Noch dramatischer ist die Situation in den EU-Staaten. Die EU hat zwar noch eine Kontingentierung, aber die festgelegten Mengen sind viel zu hoch. Unter den tiefen Preisen leiden nicht nur KleinbäuerInnen: Grossbetriebe, die viel investiert haben, können jetzt ihre Schulden nicht zurückzahlen. Viele BäuerInnen wollen bei diesem gnadenlosen Verdrängungswettbewerb nun nicht mehr mitmachen. Statt sich zu unterbieten, assen sie letzte Woche in Kappel am Albis gemeinsam Milchsuppe und beratschlagten, wie sich die verfahrene Situation ändern liesse.
In Kappel, wo schon 1529 nach der Reformation geschmaust statt gekämpft wurde, trafen sich vom 7. bis 9. Juli die Mitglieder des European Milk Board (EMB). «Ich war geschockt über die Verzweiflung vieler Teilnehmer», sagt Werner Locher. «Ein französischer Bauer sagte mir, er wolle lieber sterben, als so weiterzumachen.» Besonders interessiert waren die TeilnehmerInnen an Berichten aus Kanada.
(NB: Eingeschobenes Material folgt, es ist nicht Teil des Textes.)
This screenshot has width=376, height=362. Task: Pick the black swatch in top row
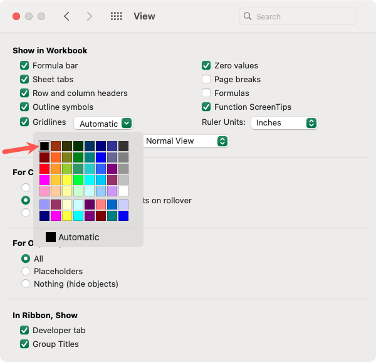[x=44, y=146]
Dort gibt es ein Marktmonitoring; die Menge wird monatlich der Nachfrage angepasst, und der Preis orientiert sich an den Produktionskosten. «Ein solches Modell wäre in Europa doch auch möglich», meint Werner Locher. Das fordert auch das EMB. Wenn sich nichts ändert, soll es wieder einen Milchstreik geben – diesmal europaweit.